Я обнаружил много других материалов по синдрому XYY, а также некоторые другие ссылки, которые были застрахованы отказами от ответственности и сомнениями. Недоброжелатели ссылались на «ген преступности» и вели себя так, как будто сама эта идея представляла угрозу для общества. В 1963 году детский психиатр по имени Стэнли Уолцер и профессор педиатрии по имени Парк Джеральд, оба из Гарварда, разработали недорогую двухклеточную методику кариотипирования и начали проводить хромосомные тесты на случайно выбранной группе бостонских младенцев. Уолцер заручился поддержкой Центра изучения преступности и правонарушений и начал последовательно обследовать новорожденных мальчиков в Бостонской женской больнице. Аналогичное исследование в Мэриленде было остановлено судебным иском, но Уолзер продолжал работать. Сопротивление перешло в истерическую фазу: скрининг на синдром XYY назвали «расистским», «политическим», «несправедливым»; ведущим к превентивному задержанию, эксплуатации и манипулированию генетически неполноценными людьми и, наконец, к социальному контролю, коммунизму и т. д. Противники таких экспериментов создали организацию под названием «Наука для народа» для давления на власти. Насколько я мог судить, на этом теоретические исследования синдрома «47, XYY» и закончились.
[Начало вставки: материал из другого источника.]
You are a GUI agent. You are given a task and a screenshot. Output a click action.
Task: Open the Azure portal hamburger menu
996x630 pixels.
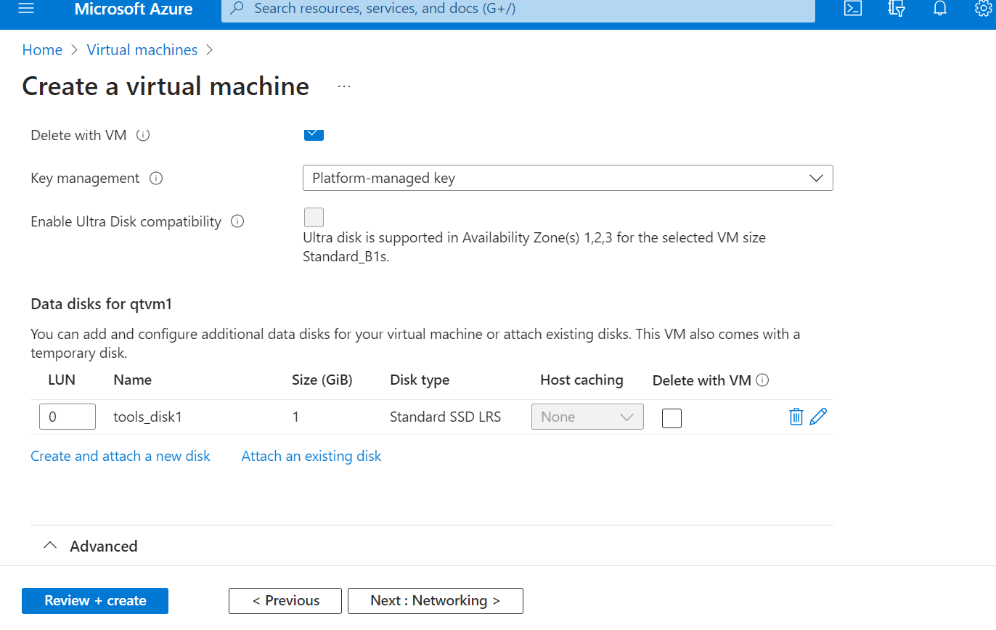[x=26, y=9]
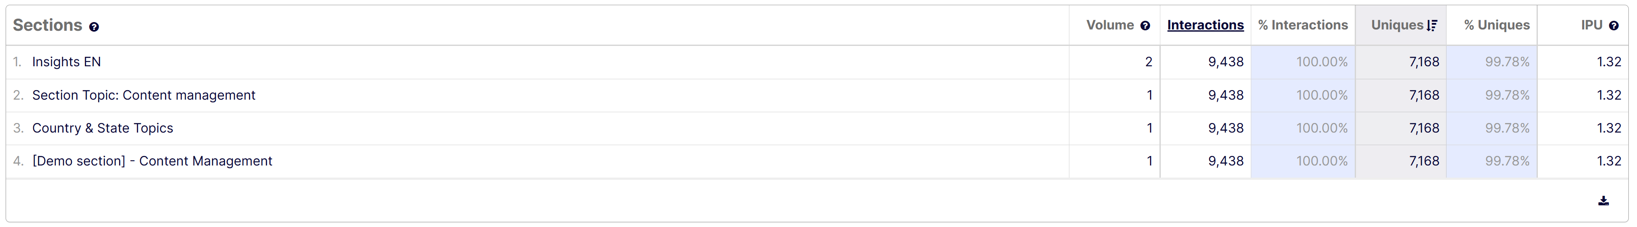Click the Volume column header

coord(1110,25)
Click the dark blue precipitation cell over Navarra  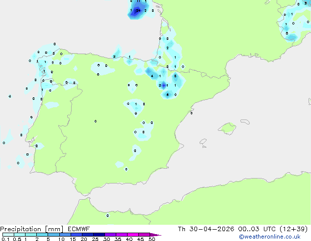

Примерно так же несколькими годами ранее уперлось в кирпичную стену изучение криптопиррола.
Судебный процесс в Рочестере уже вовсю шел, и однажды я прочитал, что главный свидетель обвинения против Шоукросса, судебный психиатр Парк Дитц, дал показания о том, что синдром «47, XYY» не имеет отношения к этому делу. Доктор Дороти Отноу Льюис из Нью-Йоркского университета и Йельского университета, единственный свидетель защиты, похоже, не возражала.
Новости были удручающими. Я подумал: «Какого черта, они провели свое собственное исследование? Или просто основывают свои заявления на старых сведениях?» Мне было трудно представить, что психиатр, изучавший Теда Банди, и всемирно известный бихевиорист, такой как Парк Дитц, могли прийти к сходным выводам о синдроме XYY с противоположных сторон. Или все-таки это то самое змеиное масло? Я напомнил себе, что не должен поддаваться их влиянию, но это было нелегко.
По настоянию Рона Валентайна я начал изучать юридические аспекты синдрома, но доступные материалы были скудными. Мне потребовались месяцы, чтобы узнать, что в 1968 году, через три года после того, как Патриция Джейкобс сообщила подробности исследования в шотландской тюрьме, аномалия XYY впервые всплыла в качестве юридической защиты. Некий француз был обвинен в убийстве шестидесятипятилетней проститутки и утверждал, что на его преступное поведение повлияла лишняя Y-хромосома. Комиссия психиатров признала его вменяемым, но французские присяжные приняли во внимание генетический дефект и смягчили наказание.
Первому американцу, прибегнувшему к подобной защите, двадцатишестилетнему убийце из Нью-Йорка, повезло меньше. Его адвокаты представили доказательства связи между синдромом XYY и насилием, но прокурор утверждал, что подсудимый убил человека в состоянии алкогольного опьянения и, в любом случае, расстройство не могло обязательно спровоцировать преступное поведение. Его признали виновным и приговорили к двадцати пяти годам заключения.
Дело в Нью-Йорке укрепило меня в убеждении, что независимо от того, насколько слабоумным мог быть Шоукросс, генетически или иным образом, у него не могло быть психиатрической защиты в соответствии с нашим законодательством. Однако этот бульдог Рон Валентайн не был готов сдаваться, и я тоже. На следующий день я снова пустился в погоню – и на следующий день, и так еще полгода после этого.
Однажды ночью, лежа в постели и мучаясь бессонницей, я сказал себе: «Кем, черт побери, ты себя возомнил? Ты не эндокринолог, не генетик, цитолог, биохимик или ортомолекулярный врач. Ты – клинический психиатр из города Хоноай-Фоллс, штат Нью-Йорк. Какого черта ты копаешься в других специализациях?» Потом я вспомнил британского альпиниста, которого спросили, не показуха ли это – всю жизнь лазить по горам. Он ответил, что если бы кто-то обвинил его в том, что он ест оливки ради показухи, его ответом было бы просто продолжать есть оливки. Я видел смысл в таком взгляде на жизнь.